Importa recordar que o artigo
38.º da Lei Geral do Trabalho em Funções Públicas consagra a negociação do
posicionamento remuneratório como regra geral no recrutamento de trabalhadores.
Embora a lei não estabeleça um direito automático à manutenção da remuneração
anteriormente auferida, também não resulta da mesma uma regra geral que imponha
a perda de remuneração aos trabalhadores que pretendam exercer o seu legítimo
direito de candidatura a um procedimento concursal.
O efeito prático desta
interpretação é claro: trabalhadores com anos de experiência e remunerações
superiores ficam perante a perspetiva de sofrer uma penalização salarial
significativa caso concorram. Tal situação constitui um forte fator de
desincentivo à candidatura, limitando a mobilidade profissional e criando
desigualdades entre trabalhadores que exercem as mesmas funções.
Defendemos a vinculação dos
trabalhadores em situação precária. Trata-se de uma reivindicação justa e há
muito necessária. Mas a vinculação destes colegas não pode ser feita à custa da
criação de obstáculos artificiais aos trabalhadores já integrados na Administração
Pública. Não aceitamos que sejam colocados trabalhadores contra trabalhadores,
como se os direitos de uns dependessem da perda de direitos dos outros!

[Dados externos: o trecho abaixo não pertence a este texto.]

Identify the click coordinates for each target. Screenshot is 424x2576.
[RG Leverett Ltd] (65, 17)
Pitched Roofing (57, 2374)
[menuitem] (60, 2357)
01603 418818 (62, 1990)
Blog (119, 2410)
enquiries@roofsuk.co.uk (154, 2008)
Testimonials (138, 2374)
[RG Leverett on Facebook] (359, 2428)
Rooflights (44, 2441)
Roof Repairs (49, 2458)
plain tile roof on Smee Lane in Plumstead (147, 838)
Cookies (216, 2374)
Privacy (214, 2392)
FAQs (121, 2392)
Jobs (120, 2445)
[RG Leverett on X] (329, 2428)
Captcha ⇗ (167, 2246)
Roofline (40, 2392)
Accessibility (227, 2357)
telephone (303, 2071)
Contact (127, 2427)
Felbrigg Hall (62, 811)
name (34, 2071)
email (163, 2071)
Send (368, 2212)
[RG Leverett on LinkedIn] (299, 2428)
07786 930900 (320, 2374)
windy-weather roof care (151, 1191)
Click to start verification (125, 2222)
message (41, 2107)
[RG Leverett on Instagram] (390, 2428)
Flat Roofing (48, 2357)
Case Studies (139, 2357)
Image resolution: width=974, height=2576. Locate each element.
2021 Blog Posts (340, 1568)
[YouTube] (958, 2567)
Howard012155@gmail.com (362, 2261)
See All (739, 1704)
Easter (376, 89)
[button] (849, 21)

A responsabilidade por esta
situação não é dos trabalhadores. É da tutela e dos sucessivos governos que,
durante anos, recorreram à precariedade para assegurar necessidades permanentes
dos serviços, acumulando problemas que agora procuram resolver de forma
apressada e geradora de novos conflitos.
Cada trabalhador deve, por isso,
avaliar a sua situação concreta e exercer plenamente os seus direitos.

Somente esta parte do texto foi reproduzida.